The documents indicate the winter training was at CFB Petawawa.

“Yes to Petawawa,” said DND.

But DND states “there have been no reciprocal observer-status activities in 2019 or 2020.”

Although contacted, President Donald Trump’s White House said it did not have a comment as of Thursday. The NATO alliance, of which Canada is a member and China is not, has also not commented so far.

Meanwhile, it’s still unclear if observer status covers senior officers at the colonel or general level coming to participate in military educational programs to Canada as the documents indicate were scheduled.

“We will check but the digging required might take quite some time,” said DND.  [I'm having flashbacks of searching for Somalia documents in my spare socks in my buttpack...]

Documents, which were not effectively redacted to cover up classified material, indicate Canadian Armed Forces’ engagements with the “Chinese People’s Liberation Army” in Canada were to include PLA members attending the Canadian Securities Program at CFC (Canadian Forces College) Toronto.

The document states “2 PLA members, typically at the Sr. Col, Col or LCol level” to be confirmed.

There are other similar courses in Kingston mentioned as well but one at this historic college in Toronto stood out since this has been a breeding ground for so many generals on their way up through the ranks.

A different document talks about a “Military Education Commanders Dialogue” involving a “1 star or 2 star level-led delegation” and another “CAF-PLA Defence Coordination Dialogue” involving a “2-star level-led delegation.”

DND has indicated guests who came in for this program are lodged at the “Holiday Inn Yorkdale 3450 Dufferin Street.”

It’s unclear if any guests from China checked in.

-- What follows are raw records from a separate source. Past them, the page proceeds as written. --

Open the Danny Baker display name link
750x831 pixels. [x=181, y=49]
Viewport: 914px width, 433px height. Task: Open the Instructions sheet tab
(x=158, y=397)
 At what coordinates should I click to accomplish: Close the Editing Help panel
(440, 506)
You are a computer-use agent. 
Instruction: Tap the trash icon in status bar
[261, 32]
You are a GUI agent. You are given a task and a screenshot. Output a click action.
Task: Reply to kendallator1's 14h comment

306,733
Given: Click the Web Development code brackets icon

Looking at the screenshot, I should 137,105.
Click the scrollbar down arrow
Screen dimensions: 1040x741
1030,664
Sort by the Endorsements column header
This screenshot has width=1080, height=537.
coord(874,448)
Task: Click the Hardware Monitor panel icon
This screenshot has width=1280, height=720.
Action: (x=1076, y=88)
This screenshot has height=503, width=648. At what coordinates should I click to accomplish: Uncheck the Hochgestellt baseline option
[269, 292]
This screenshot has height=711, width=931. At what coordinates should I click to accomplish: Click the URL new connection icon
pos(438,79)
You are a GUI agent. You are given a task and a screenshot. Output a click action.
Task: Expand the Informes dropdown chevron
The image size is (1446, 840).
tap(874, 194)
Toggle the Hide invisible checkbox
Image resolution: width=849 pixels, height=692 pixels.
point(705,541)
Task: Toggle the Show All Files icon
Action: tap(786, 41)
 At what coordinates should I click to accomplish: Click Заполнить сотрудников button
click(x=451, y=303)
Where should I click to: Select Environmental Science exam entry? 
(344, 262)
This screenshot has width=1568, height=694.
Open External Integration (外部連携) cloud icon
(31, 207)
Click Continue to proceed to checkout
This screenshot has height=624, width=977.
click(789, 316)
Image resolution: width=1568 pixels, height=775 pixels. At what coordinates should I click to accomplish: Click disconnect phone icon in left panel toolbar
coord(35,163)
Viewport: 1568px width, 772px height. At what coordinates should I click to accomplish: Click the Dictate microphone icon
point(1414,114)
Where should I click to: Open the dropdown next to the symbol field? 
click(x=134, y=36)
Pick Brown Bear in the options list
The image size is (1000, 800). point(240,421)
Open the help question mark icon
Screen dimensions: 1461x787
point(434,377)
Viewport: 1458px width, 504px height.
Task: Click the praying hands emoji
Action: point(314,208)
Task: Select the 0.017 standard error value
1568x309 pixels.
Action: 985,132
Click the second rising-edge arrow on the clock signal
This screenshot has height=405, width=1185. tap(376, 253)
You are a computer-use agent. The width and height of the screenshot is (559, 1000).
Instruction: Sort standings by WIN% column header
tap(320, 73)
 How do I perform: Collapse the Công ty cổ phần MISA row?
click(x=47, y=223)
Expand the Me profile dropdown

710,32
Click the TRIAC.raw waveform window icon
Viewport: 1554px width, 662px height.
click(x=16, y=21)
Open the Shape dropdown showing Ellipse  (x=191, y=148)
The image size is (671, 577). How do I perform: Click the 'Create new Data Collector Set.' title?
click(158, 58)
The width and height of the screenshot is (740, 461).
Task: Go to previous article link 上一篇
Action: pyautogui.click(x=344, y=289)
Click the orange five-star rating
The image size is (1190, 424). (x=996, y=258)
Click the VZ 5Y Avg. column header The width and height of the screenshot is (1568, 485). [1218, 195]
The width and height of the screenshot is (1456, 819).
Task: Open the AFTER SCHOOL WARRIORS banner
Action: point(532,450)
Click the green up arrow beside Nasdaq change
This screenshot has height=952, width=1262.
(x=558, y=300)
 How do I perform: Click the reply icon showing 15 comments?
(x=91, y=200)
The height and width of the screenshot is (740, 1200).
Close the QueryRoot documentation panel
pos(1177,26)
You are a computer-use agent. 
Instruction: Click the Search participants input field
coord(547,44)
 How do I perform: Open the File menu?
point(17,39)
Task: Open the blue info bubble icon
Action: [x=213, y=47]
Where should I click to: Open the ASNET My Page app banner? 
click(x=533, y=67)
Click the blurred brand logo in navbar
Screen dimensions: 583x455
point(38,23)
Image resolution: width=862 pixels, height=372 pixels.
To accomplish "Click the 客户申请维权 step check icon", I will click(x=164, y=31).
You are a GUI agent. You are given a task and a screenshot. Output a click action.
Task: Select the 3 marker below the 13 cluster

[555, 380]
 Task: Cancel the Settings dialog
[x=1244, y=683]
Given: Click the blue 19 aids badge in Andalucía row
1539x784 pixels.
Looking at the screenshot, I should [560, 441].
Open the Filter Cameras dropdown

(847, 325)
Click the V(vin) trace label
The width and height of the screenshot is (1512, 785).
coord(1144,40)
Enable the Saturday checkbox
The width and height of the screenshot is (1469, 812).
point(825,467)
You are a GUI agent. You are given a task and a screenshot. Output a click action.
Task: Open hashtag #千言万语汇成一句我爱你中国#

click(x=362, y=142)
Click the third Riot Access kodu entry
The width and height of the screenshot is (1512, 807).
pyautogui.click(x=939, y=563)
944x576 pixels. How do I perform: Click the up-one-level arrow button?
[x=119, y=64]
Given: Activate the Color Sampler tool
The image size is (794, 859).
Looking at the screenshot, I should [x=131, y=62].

But it is now clear, and on record, Chinese PLA troops were in CFB Petawawa.

Not a great source, I know, but according to Wiki the Canada-China Promotion and Reciprocal Protection of Investments Agreement or Canada China FIPA negotiations began in 1994 (Liberals under PM Chrétien), signed in 2012 and came into effect in 2014 (Conservatives under PM Harper).
 
Hamish Seggie said:
You don’t be telling a potential enemy anything. The PM is a useful dangerous fool

And so is the rest of his cabinet. Whoever supports this has a severe case of cranium inserted in rectum syndrome - or however MM puts it.
 
There is currently a photo circulating on facebook of a former CO and RSM of 2CER in a grip and grin pose with some sort of CPLA officer. Commenters are excusing it as "yeah but that was a few years ago", like that somehow makes it less optically, err, odd.
 
Thucydides said:
Except that no Canadian media company outside of Rebel even looked for this information, and the story would never have broken otherwise.

Here is the National Post:

https://nationalpost.com/news/politics/secret-documents-reveal-liberals-dismay-at-cancelled-china-exercises

Not when The Globe and Mail reported it on the same day and was the only other 2 besides Rebel to have access to the documents, as also reported in your link from National Post. So yeah, would rather take it from The Global and Mail than Rebel.
 
A guess/hypothesis: a lot of well-connected Canadians, particularly Canadians with deep connections to the LPC establishment, have over the past years made some rewarding investments in China and want the rewards to continue; for this reason, we get decisions which seem at odds with the interest of Canada because the decisions favour the interests of those well-connected Canadians.  If we had a caste whose job was to investigate financial and political ties and cross-index that information with positions on China, we might know more.
 
Hamish Seggie said:
And so is the rest of his cabinet. Whoever supports this has a severe case of cranium inserted in rectum syndrome - or however MM puts it.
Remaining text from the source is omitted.